Stored entries:
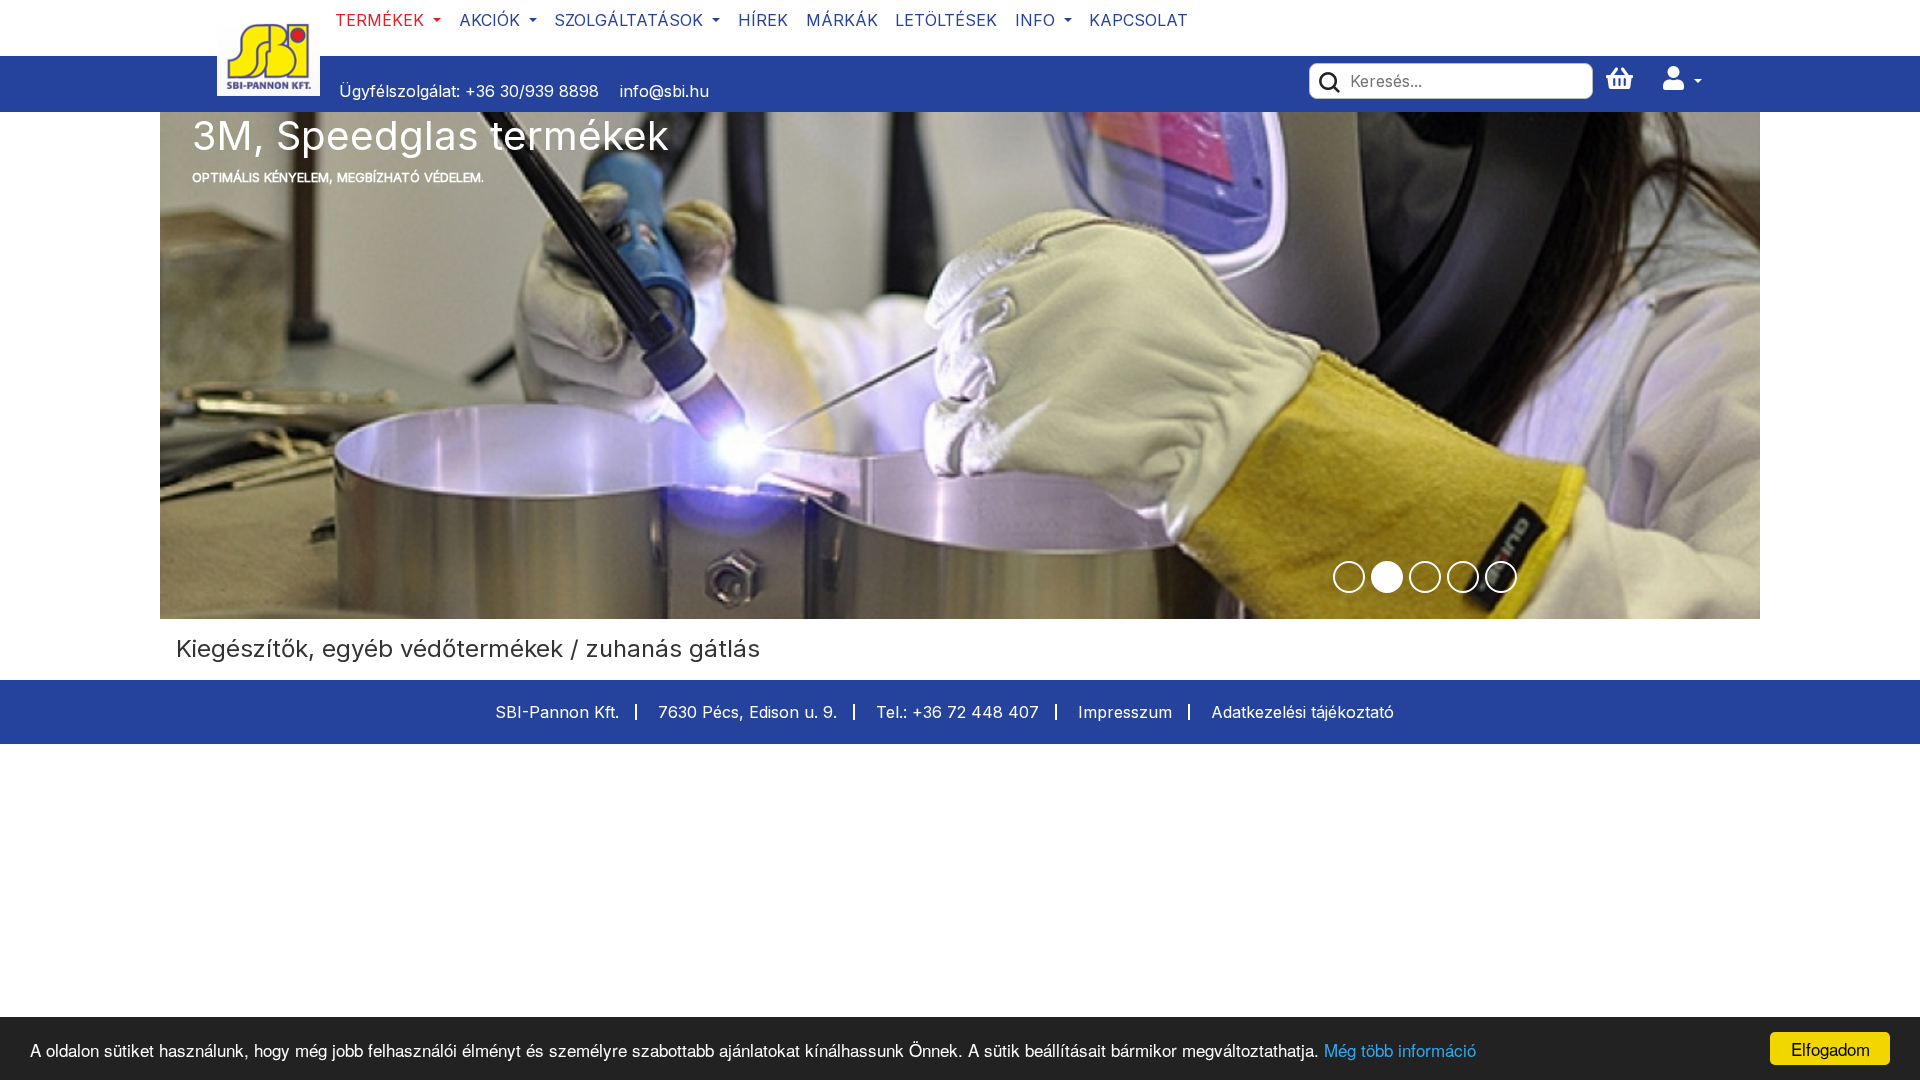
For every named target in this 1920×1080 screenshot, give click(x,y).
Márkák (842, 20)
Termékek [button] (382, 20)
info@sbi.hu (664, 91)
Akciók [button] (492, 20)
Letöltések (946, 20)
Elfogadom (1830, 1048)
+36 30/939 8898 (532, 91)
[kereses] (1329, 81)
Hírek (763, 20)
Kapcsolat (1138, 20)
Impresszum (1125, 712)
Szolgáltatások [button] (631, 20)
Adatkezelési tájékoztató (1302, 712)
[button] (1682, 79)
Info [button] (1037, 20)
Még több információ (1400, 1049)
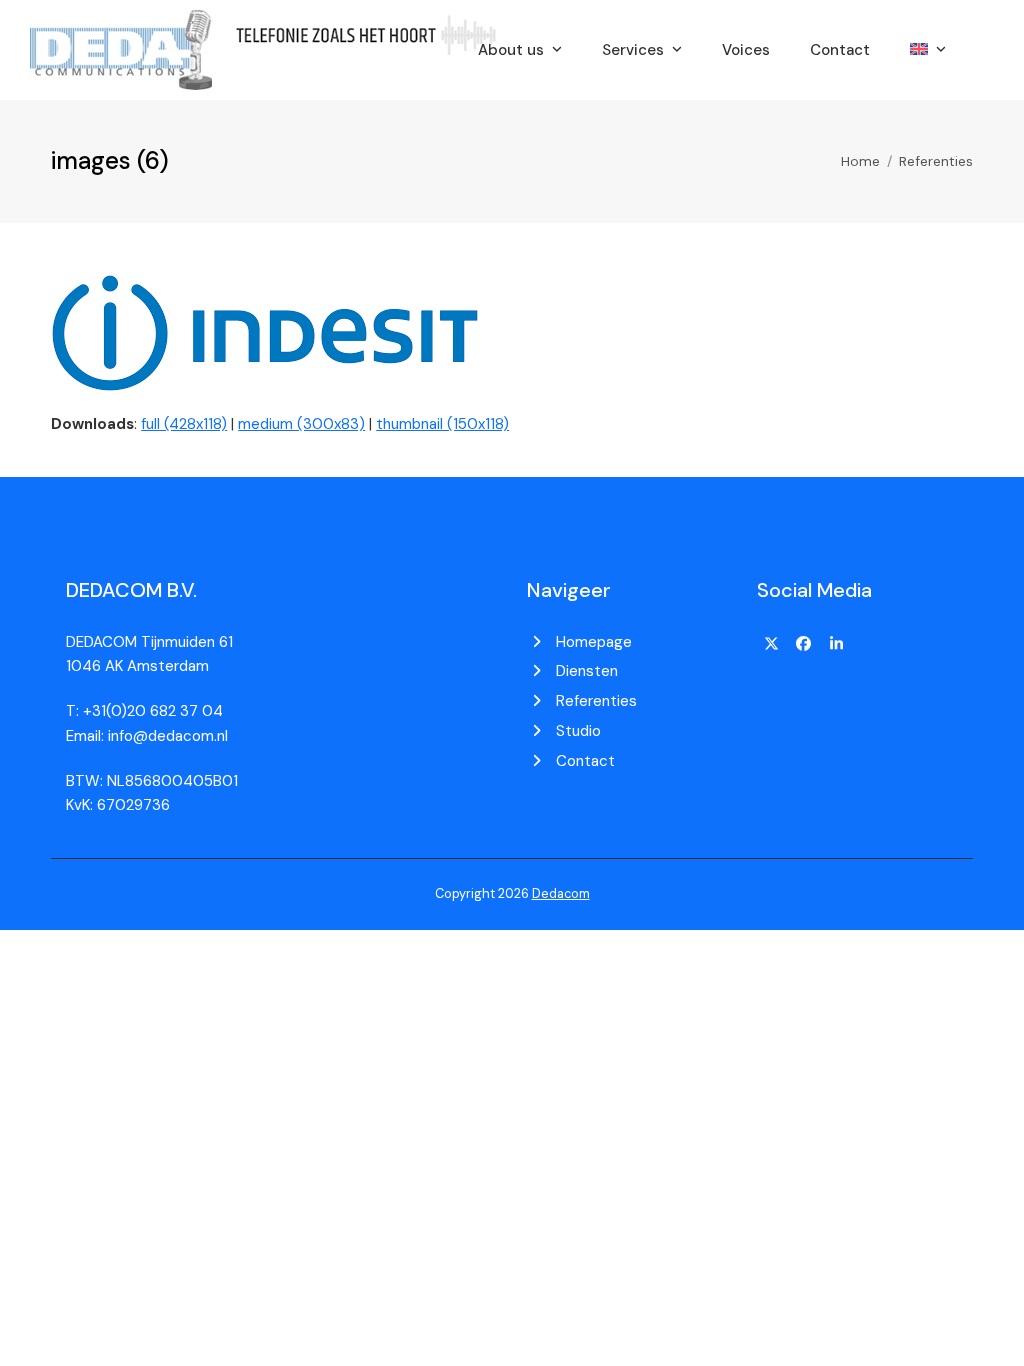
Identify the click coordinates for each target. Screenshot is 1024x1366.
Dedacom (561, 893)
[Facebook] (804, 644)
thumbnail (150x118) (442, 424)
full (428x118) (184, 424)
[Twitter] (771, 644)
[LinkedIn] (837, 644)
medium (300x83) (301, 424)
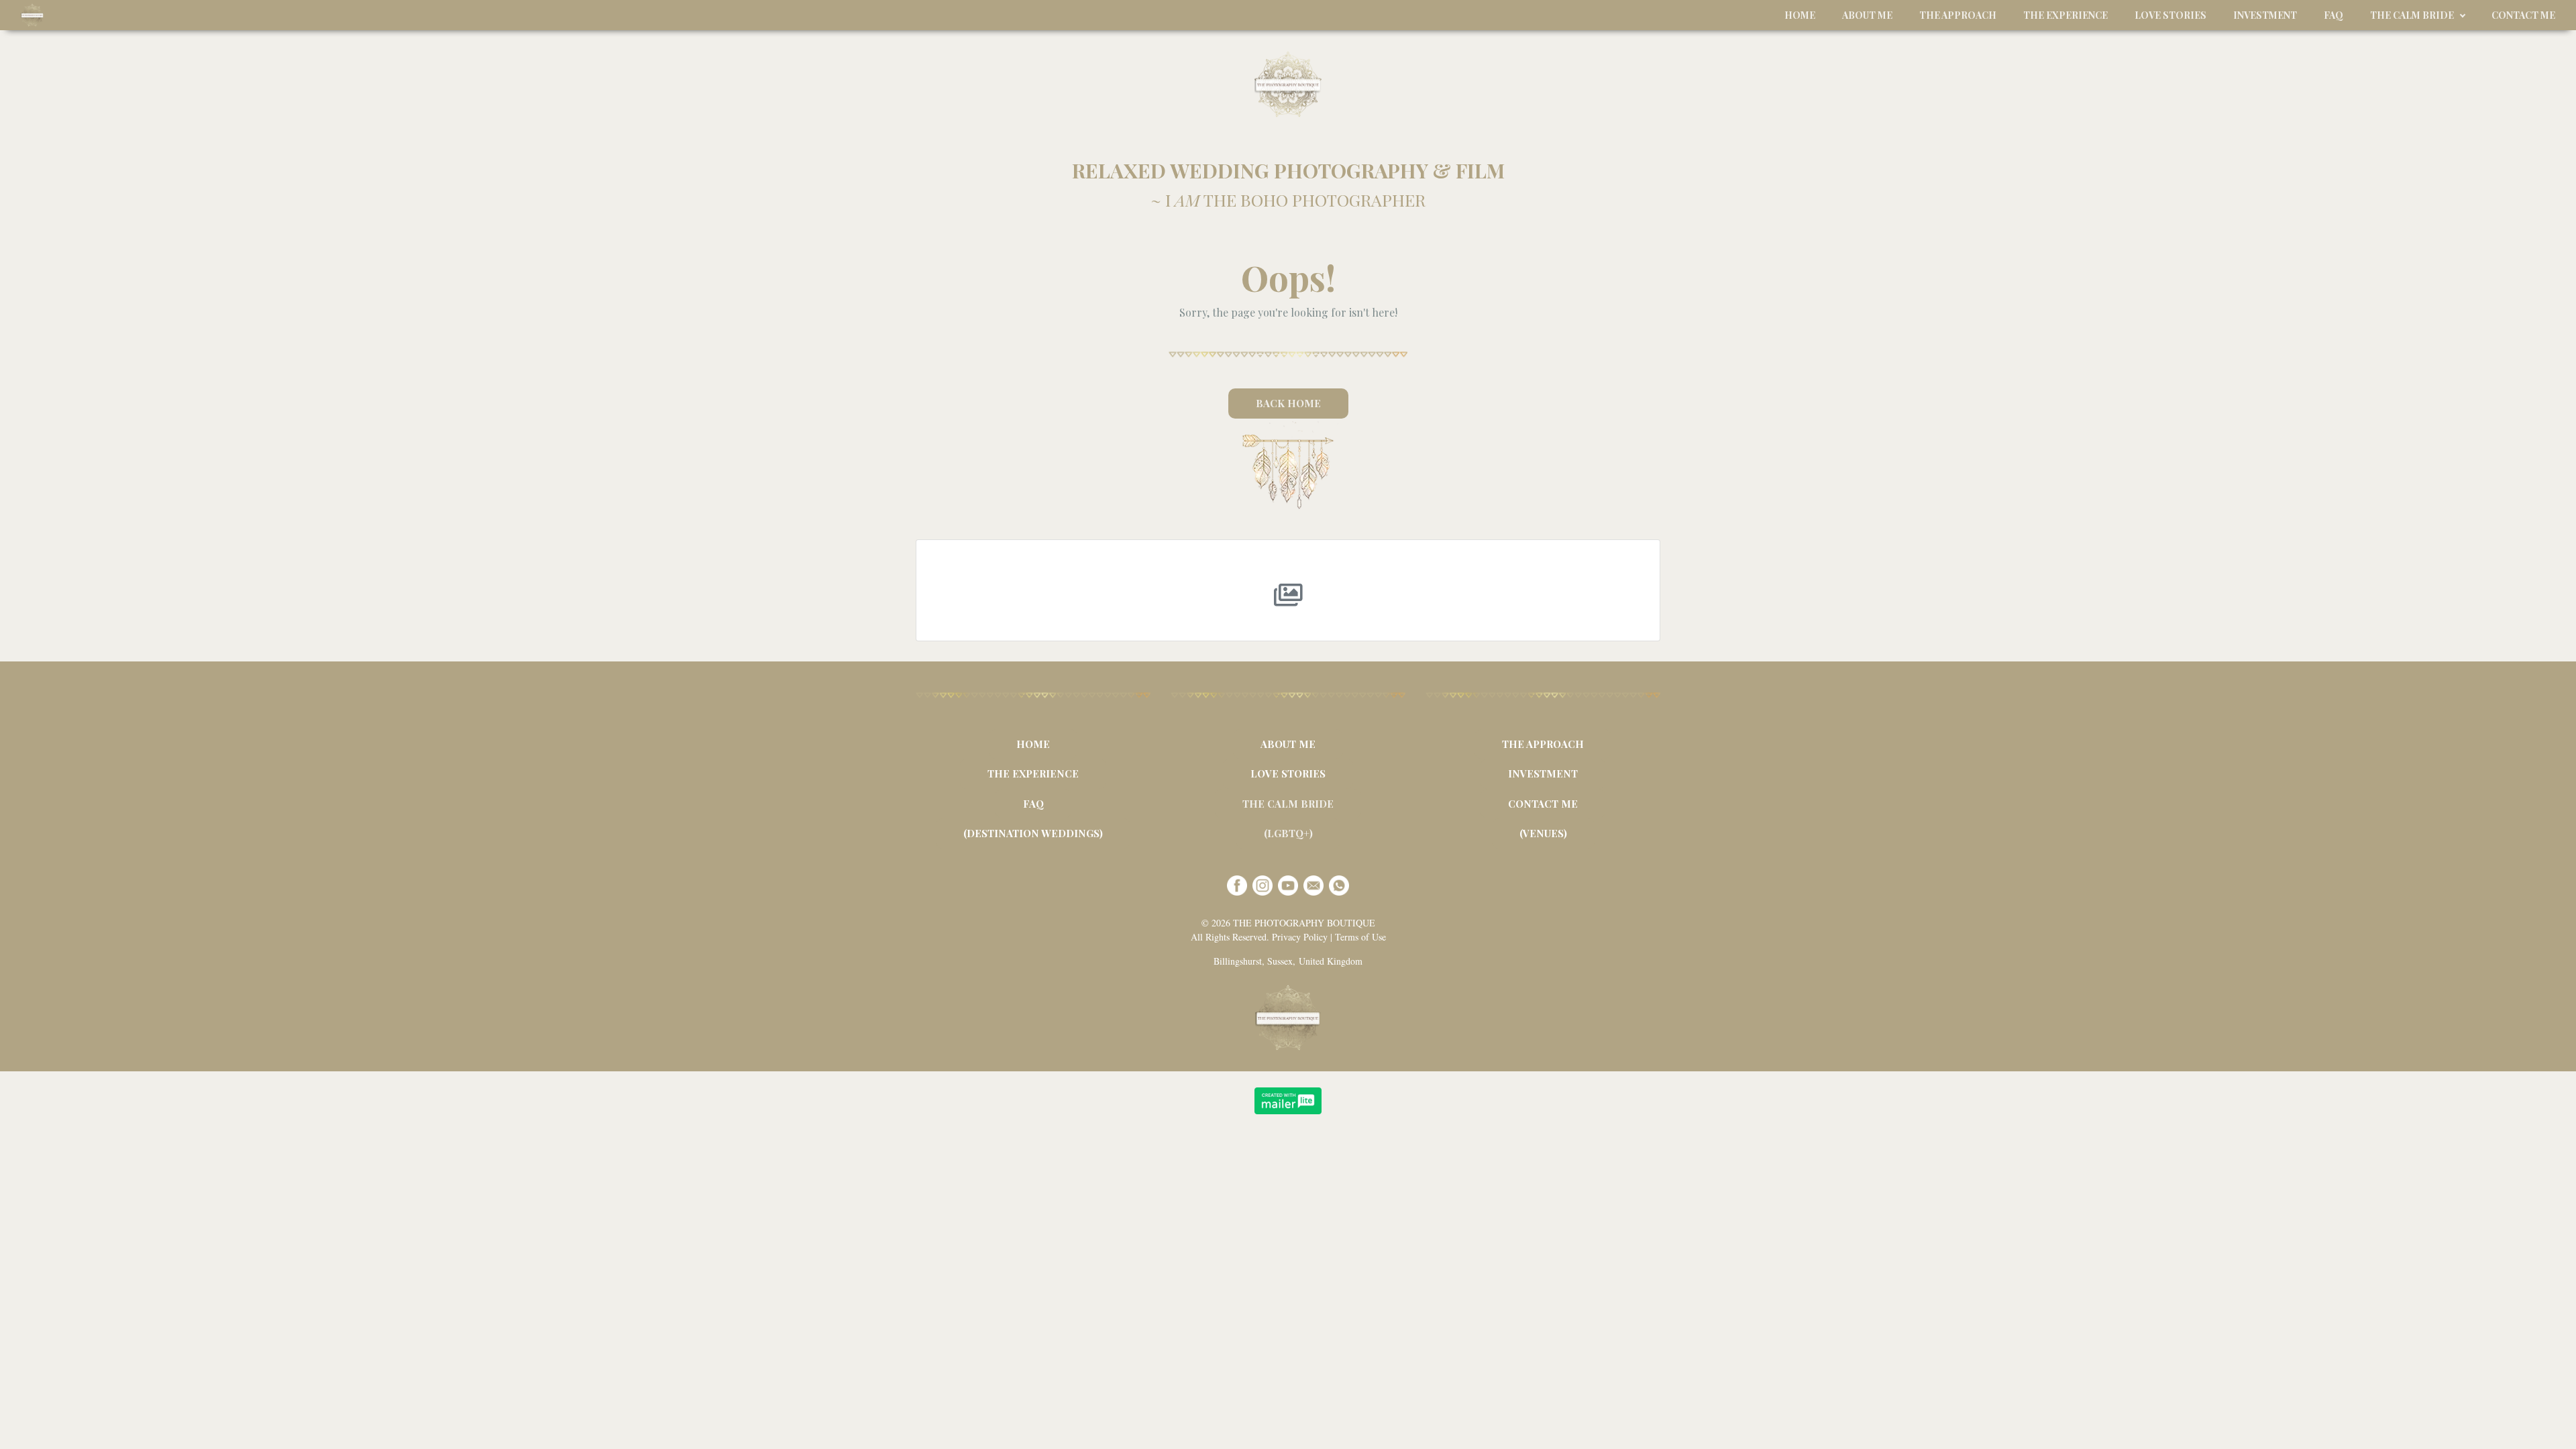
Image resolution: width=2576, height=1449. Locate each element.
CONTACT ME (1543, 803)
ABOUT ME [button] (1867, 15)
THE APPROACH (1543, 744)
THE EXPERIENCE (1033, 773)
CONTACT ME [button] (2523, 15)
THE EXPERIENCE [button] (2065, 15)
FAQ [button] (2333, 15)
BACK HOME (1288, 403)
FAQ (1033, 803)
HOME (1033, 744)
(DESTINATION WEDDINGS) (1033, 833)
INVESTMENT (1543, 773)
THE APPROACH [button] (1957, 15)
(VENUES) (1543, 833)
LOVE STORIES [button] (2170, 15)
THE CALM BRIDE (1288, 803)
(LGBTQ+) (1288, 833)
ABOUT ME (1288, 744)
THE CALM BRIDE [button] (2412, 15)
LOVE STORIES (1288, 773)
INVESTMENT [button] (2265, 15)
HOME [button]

Description of the task: What's needed is every record restated exactly, pictures excluded.

Answer box:
For every named target in this 1920×1080 screenshot, give click(x,y).
Márkák (842, 20)
Termékek [button] (382, 20)
info@sbi.hu (664, 91)
Akciók [button] (492, 20)
Letöltések (946, 20)
Elfogadom (1830, 1048)
+36 30/939 8898 (532, 91)
[kereses] (1329, 81)
Hírek (763, 20)
Kapcsolat (1138, 20)
Impresszum (1125, 712)
Szolgáltatások [button] (631, 20)
Adatkezelési tájékoztató (1302, 712)
[button] (1682, 79)
Info [button] (1037, 20)
Még több információ (1400, 1049)
Identify the click coordinates for each target. Screenshot is 1024x1366.
Dedacom (561, 893)
[Facebook] (804, 644)
thumbnail (150x118) (442, 424)
full (428x118) (184, 424)
[Twitter] (771, 644)
[LinkedIn] (837, 644)
medium (300x83) (301, 424)
Image resolution: width=2576, height=1449. Locate each element.
CONTACT ME (1543, 803)
ABOUT ME [button] (1867, 15)
THE APPROACH (1543, 744)
THE EXPERIENCE (1033, 773)
CONTACT ME [button] (2523, 15)
THE EXPERIENCE [button] (2065, 15)
FAQ [button] (2333, 15)
BACK HOME (1288, 403)
FAQ (1033, 803)
HOME (1033, 744)
(DESTINATION WEDDINGS) (1033, 833)
INVESTMENT (1543, 773)
THE APPROACH [button] (1957, 15)
(VENUES) (1543, 833)
LOVE STORIES [button] (2170, 15)
THE CALM BRIDE (1288, 803)
(LGBTQ+) (1288, 833)
ABOUT ME (1288, 744)
THE CALM BRIDE [button] (2412, 15)
LOVE STORIES (1288, 773)
INVESTMENT [button] (2265, 15)
HOME [button]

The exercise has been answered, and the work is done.